A visão contemporânea de Florine Démosthène sobre o corpo – na forma de pinturas e colagens multimídia – representa aspectos distópicos de outro mundo e promove a exploração do nosso espírito divino pela artista. As protagonistas de Démosthène criticam os cânones da beleza através da narrativa de suas heroínas femininas autocriadas. Neste novo conjunto de trabalho, a artista pergunta: “Como nos conectamos com nossa essência interior? Como nos conectamos com nosso ‘eu’, quando nos desconectamos de histórias e religiões que nos foram ensinadas?” Magnus Rosengarten conversou com a artista sobre seu trabalho e, em particular, sobre como seu próprio corpo funciona como modelo.
Florine Démosthène, vista da instalação "Between Possibility and Actuality", 2019. Cortesia Galeria Mariane Ibrahim.
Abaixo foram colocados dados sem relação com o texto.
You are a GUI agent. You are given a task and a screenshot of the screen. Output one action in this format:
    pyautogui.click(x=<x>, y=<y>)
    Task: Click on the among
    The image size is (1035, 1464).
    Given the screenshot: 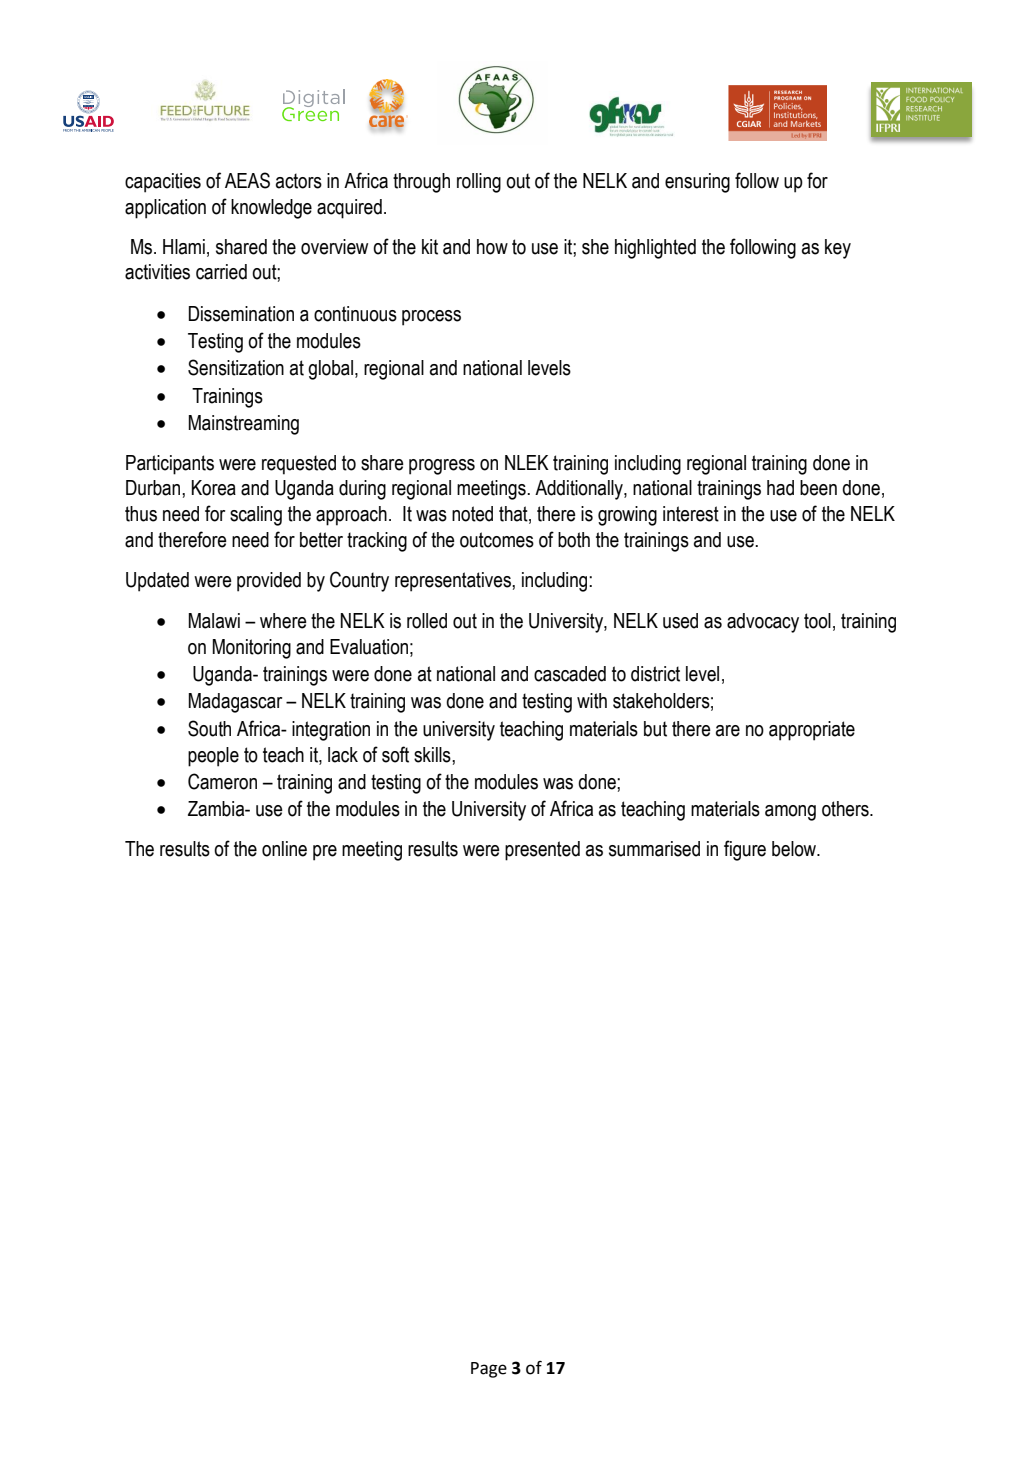 What is the action you would take?
    pyautogui.click(x=790, y=813)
Contemporary And: Sua exposição atual na galeria Mariane Ibrahim, em Chicago, tem como título “Between Possibility and Actuality” (Entre possibilidade e realidade). Com que se parece esse espaço entre possibilidade e realidade? Estou interessado na forma como você o percebe.
Florine Démosthène: Esse é o espaço nebuloso do desconhecido, quando você está tentando entender o que você é e do que você é feito. É o processo de remover seu condicionamento social. Basicamente, aquele espaço cinzento de se redefinir e se transformar.
Florine Démosthène, Possibility (Possibilidade), 2019. Colagem em papel (tinta, mylar, pigmento em bastão, grafite e purpurina) 38 x 50 polegadas. Cortesia Galeria Mariane Ibrahim.
C&: Acredito que isso certamente tenha o poder de nos transportar para uma dimensão menos dominada por construtos sociais. É assim que você espera que seu trabalho seja percebido?
FD: Sim, acho que seria bom se a arte, a música, a dança ou qualquer caminho criativo tivesse o poder da autorreflexão.
C&: Que histórias você está contando em seu trabalho?
FD: Acho que contar histórias é uma parte muito intrincada do meu trabalho. Há uma narrativa implícita e ela não precisa ser necessariamente linear. Mas, através do verdadeiro título do trabalho, há um tipo de conversa contínua. As pessoas tendem a ler meu trabalho como um autorretrato, porque ele muitas vezes é sobre mim mesma. No entanto, não é isso. Eu me uso como referência, como ponto de partida. Também uso, talvez, alguns aspectos da minha narrativa, da minha biografia. O aspecto narrativo é definitivamente uma grande parte do meu trabalho.
Florine Démosthène, Before the Conflict (Antes do conflito), 2019. Colagem em papel (tinta, mylar, pigmento em bastão, grafite e purpurina) 38 x 50 polegadas. Cortesia Galeria Mariane Ibrahim.
C&: Para você, existe uma forma de descrever a realização? Como ela poderia parecer e qual seria a sensação?
FD: É uma experiência altamente individual. Eu chamo isso de ser forjado pelo fogo. É preciso passar por esse processo. É como uma forma de alquimia.
C&: Para finalizar, a figura feminina é um tema em sua obra. O que você está trabalhando aqui? Como isso a ajuda a enfrentar o espaço entre a possibilidade e a realidade?
FD: A figura feminina é algo que tenho usado predominantemente por estar prontamente disponível, ou seja, sou eu. Não tenho que me pagar e sou confiável. Quero desafiar as ideias sobre o tamanho ou o visual que as mulheres supostamente deveriam ter. O que supostamente deveria ser visto como feminino e bonito. Eu queria ir a um lugar onde me sentisse tão desconfortável me usando em minha obra de arte, para sair da minha zona de conforto, que agora isso se tornou confortável. No começo, tratava-se de me desafiar, para então forjar a ideia de heroína, mas trata-se também de finalmente olhar para o aspecto mental de tudo isso. É sobre esses três pontos que venho construindo minha história.
Florine Démosthène: Between Possibility and Actuality (Entre possibilidade e realidade) esteve em cartaz na Galeria Mariane Ibrahim, em Chicago, EUA, até 21 de dezembro de 2019.
Florine Démosthène nasceu nos Estados Unidos e foi criada entre Porto Príncipe, no Haiti, e Nova York. Atualmente, vive entre Nova York, Acra e Joanesburgo. Démosthène obteve seu bacharelado em Belas Artes pela Parsons School of Design em Nova York, e seu mestrado em Belas Artes pela Hunter College-City University, também em Nova York.
Magnus Elias Rosengarten é escritor e artista. Atualmente mora em Los Angeles.
Traduzido para o português por Soraia Vilela.